Per il futuro, l’industria italiana del fumo elettronico auspica che l’Istituto Superiore di Sanità consideri l’opzione di includere la sigaretta elettronica come strumento di secondo livello nel trattamento del tabagismo. “Smettere di fumare resta sempre l’obiettivo primario da perseguire”, chiarisce Roccatti. “Tuttavia, considerando che il 91% delle persone non desidera o non riesce a farlo, adottare come strategia di secondo livello l’uso di prodotti a rischio ridotto come le e-cig rappresenta una strada efficace per promuovere la salute pubblica”.
La necessità è urgente, come evidenziato dai preoccupanti dati sul fumo in Italia, ma raggiungere questo obiettivo rimane un percorso che richiederà ancora del tempo. “Ora la nostra priorità è informare e coinvolgere tutti gli stakeholder istituzionali riguardo alle nuove e approfondite evidenze scientifiche. Questo sforzo mira a promuovere l’adozione della sigaretta elettronica come parte essenziale delle strategie di salute pubblica.
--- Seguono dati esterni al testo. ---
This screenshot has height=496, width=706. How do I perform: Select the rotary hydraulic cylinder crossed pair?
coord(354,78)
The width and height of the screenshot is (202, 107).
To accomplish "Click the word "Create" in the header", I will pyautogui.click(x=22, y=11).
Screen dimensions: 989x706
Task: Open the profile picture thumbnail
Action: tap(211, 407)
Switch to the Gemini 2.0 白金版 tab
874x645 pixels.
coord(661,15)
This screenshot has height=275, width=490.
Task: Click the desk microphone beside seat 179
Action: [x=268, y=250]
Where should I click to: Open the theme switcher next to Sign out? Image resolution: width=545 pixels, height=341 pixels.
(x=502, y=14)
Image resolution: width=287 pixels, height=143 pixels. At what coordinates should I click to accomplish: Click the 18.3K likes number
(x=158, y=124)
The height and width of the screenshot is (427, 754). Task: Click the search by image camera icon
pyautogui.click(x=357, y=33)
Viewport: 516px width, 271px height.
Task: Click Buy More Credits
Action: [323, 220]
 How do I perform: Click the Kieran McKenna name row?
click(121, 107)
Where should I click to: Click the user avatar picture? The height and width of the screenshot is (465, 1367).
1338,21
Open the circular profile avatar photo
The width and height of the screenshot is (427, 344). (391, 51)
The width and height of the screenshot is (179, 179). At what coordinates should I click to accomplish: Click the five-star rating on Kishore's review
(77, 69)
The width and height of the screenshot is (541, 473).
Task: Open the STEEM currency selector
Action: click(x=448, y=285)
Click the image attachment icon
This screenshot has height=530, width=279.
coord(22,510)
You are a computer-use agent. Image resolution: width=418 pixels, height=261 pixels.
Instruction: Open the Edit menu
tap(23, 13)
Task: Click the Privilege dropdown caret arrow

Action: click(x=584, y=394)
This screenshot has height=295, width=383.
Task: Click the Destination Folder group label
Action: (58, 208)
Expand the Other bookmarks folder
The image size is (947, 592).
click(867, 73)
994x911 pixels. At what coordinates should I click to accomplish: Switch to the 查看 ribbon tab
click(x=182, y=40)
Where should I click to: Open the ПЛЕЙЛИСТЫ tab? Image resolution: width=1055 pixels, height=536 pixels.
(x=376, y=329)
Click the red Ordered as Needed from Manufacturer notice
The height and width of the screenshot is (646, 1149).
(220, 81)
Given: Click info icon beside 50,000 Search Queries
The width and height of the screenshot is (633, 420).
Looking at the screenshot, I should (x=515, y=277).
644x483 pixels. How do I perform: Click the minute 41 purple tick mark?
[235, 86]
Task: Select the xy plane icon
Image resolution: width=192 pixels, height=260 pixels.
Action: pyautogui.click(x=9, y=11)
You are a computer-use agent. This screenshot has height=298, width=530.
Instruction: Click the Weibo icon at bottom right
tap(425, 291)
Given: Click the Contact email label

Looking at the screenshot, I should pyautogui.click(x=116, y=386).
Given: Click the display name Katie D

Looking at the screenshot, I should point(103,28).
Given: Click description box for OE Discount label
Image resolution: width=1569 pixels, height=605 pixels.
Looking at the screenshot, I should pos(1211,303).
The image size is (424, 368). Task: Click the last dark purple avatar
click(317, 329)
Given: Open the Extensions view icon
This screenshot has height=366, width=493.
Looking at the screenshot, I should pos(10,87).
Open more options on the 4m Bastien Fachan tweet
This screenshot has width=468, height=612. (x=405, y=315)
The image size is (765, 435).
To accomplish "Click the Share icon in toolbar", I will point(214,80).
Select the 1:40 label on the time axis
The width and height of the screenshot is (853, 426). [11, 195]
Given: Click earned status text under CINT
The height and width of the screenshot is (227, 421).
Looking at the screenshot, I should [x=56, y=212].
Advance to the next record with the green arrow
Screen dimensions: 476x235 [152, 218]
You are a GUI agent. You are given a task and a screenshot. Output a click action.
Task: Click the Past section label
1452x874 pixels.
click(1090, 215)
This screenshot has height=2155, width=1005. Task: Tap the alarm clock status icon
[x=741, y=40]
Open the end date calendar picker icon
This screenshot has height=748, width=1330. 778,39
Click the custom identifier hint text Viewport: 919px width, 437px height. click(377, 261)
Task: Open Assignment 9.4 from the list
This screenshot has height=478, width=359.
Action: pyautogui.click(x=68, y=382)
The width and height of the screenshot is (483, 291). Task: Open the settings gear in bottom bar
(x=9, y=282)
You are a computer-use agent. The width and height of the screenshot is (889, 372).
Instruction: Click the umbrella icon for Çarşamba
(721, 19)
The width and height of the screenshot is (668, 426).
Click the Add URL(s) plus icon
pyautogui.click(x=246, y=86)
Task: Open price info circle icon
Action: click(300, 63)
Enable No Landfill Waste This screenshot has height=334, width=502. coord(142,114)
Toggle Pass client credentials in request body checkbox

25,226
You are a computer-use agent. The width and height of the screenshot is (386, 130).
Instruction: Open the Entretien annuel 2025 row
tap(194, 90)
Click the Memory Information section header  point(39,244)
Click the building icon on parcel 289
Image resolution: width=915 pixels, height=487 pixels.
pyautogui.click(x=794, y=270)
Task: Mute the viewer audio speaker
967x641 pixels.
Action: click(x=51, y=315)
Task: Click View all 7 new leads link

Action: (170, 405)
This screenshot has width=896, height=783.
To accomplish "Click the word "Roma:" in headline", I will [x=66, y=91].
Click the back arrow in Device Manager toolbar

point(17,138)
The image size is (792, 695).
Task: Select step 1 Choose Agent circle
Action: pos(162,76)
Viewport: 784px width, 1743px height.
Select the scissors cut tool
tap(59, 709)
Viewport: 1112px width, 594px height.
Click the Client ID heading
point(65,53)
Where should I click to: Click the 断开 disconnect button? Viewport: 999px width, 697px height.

Allo stesso tempo, ci impegniamo a rafforzare la protezione dei minori non fumatori, affinché non vengano in nessun modo spinti all’uso di questo dispositivo: protezione peraltro già ai massimi livelli in Italia visto il rigoroso quadro normativo che include il divieto di vendita ai minori, la proibizione di pubblicità, e la restrizione della vendita esclusivamente presso tabaccai, negozi di svapo e farmacie che, in caso di vendita a minore, perderebbero la licenza”.